• [QUOTED TEXT]:
Start
F-11 — AI_ORCHESTRATOR_UNAVAILABLE

  • Detection. property_ai_runs_total{result="error"} spike; orchestrator health check.
  • Effect. "AI suggest" buttons disabled; manual flows continue.
  • Mitigation. Wait out; orchestrator owns recovery.

F-12 — AI_OUTPUT_SCHEMA_MISMATCH

  • Detection. property_ai_schema_violations_total > 0.
  • Effect. Specific capability rejected; suggestion not staged.
  • Mitigation. Disable capability via tenant-config flag; coordinate with orchestrator team.

F-13 — AI_QUOTA_EXHAUSTED

  • Detection. 429 MELMASTOON.AI.QUOTA_EXHAUSTED rate.
  • Effect. Tenant cannot generate further suggestions until quota resets / upgraded.
  • Mitigation. UX shows quota meter + "Try again at HH:MM" guidance.

F-14 — GEO_SERVICE_UNAVAILABLE

  • Detection. geo-service 5xx rate.
  • Effect. Geocoding/reverse-geocoding fails; address form falls back to manual lat/lng + AI fallback (per AI_INTEGRATION §7, gated on operator opt-in).
  • Mitigation. Wait; alternate provider behind geo-service if extended.

F-15 — IAM_JWKS_FETCH_FAIL

  • Detection. Token verification failures; cache age past TTL.
  • Effect. All authenticated routes return 401 MELMASTOON.IAM.UNAUTHENTICATED.
  • Mitigation. Service holds last-good JWKS for 24 h; alert if refresh fails > 15 min; coordinate with iam-service on-call.

F-16 — OPA_BUNDLE_STALE

  • Detection. Bundle age > 30 min; bundle fetch errors.
  • Effect. Authorization uses cached policy; new role grants delayed.
  • Mitigation. Investigate iam-service bundle endpoint; force re-fetch.

F-17 — BFF_SYNC_PUSH_STORM

  • Detection. Per-tenant push rate > baseline ×10.
  • Effect. Service applies backpressure (429, Retry-After); some operations queued client-side.
  • Mitigation. Investigate cause (often a misbehaving device or a re-sync after a long outage); throttle device via admin API if malicious.
End
• [WRITTEN REQUEST]:
Set down the runbook text word for word, everything from "F-13 — AI_QUOTA_EXHAUSTED" down to "geo-service 5xx rate.". The items below come from a separate source and have no connection to the runbook.

• [EXTRACTED INFORMATION]:
Start
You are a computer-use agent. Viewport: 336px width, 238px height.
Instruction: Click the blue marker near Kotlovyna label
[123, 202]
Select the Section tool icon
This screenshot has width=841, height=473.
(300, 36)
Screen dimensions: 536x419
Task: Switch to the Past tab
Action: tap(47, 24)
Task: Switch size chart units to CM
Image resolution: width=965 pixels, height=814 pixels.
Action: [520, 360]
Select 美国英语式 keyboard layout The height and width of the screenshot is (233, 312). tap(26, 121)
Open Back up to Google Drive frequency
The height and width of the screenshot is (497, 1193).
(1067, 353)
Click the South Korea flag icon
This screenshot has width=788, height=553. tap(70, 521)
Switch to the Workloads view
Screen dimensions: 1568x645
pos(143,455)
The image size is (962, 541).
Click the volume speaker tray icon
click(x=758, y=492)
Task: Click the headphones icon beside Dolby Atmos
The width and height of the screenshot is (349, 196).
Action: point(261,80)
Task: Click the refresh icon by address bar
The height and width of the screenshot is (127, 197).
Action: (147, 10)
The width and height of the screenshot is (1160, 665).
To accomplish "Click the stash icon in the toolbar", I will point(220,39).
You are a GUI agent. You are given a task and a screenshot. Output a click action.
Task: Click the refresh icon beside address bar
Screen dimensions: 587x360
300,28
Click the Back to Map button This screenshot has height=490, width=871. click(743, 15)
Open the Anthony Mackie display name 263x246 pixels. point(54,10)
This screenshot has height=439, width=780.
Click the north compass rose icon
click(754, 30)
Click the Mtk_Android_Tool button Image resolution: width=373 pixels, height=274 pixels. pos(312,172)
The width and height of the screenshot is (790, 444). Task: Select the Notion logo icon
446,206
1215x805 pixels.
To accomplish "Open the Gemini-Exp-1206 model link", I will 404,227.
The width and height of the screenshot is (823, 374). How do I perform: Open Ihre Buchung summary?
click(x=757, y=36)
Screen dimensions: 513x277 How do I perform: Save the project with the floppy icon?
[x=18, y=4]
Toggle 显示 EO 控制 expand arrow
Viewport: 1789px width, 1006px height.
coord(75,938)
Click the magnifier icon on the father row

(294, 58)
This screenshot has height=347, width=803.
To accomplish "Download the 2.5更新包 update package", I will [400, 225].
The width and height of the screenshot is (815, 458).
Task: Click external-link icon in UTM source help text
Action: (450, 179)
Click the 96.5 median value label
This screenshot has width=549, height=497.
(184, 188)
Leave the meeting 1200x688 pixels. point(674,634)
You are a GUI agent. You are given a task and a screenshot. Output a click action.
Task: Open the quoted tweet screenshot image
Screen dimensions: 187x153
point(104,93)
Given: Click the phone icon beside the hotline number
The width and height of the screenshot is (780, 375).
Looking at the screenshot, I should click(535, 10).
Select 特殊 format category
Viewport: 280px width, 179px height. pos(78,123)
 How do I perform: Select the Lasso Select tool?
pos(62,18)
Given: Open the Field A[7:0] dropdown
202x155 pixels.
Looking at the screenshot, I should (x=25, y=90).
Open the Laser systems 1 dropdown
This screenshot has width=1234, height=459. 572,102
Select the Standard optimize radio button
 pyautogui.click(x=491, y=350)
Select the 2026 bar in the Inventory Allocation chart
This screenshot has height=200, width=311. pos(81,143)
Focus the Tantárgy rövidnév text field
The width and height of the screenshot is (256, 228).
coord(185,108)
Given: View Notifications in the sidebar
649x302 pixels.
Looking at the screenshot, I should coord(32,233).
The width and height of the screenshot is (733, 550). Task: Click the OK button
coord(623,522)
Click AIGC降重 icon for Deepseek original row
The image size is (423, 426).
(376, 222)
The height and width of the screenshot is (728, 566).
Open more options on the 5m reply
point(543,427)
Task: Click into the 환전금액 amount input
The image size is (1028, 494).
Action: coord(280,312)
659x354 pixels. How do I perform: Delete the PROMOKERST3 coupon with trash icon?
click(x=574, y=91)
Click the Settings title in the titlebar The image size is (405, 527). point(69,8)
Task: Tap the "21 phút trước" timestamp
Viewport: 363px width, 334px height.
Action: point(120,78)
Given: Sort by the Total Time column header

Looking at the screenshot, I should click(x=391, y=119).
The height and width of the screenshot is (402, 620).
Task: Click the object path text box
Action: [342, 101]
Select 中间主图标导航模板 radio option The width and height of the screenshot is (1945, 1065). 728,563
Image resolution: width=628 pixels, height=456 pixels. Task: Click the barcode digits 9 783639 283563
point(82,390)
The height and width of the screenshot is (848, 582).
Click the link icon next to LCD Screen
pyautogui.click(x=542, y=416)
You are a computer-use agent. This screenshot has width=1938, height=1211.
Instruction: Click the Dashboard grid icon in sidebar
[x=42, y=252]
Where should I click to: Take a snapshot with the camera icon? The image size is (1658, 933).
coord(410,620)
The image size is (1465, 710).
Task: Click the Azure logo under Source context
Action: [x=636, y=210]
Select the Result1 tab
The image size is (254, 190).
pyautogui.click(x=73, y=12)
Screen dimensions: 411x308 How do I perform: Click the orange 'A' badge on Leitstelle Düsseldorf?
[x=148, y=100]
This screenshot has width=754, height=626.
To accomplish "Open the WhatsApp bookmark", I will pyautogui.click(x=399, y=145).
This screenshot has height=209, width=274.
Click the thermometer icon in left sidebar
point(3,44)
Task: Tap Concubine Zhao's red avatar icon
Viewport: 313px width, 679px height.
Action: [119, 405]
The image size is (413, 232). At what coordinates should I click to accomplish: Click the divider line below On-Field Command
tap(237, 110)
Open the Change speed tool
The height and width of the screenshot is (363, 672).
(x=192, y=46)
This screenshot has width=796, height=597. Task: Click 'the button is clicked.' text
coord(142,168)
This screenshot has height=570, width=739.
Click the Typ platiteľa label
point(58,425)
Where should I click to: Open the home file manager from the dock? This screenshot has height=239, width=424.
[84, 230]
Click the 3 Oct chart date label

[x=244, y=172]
End
• [PROBLEM SOLUTION]:
F-13 — AI_QUOTA_EXHAUSTED

  • Detection. 429 MELMASTOON.AI.QUOTA_EXHAUSTED rate.
  • Effect. Tenant cannot generate further suggestions until quota resets / upgraded.
  • Mitigation. UX shows quota meter + "Try again at HH:MM" guidance.

F-14 — GEO_SERVICE_UNAVAILABLE

  • Detection. geo-service 5xx rate.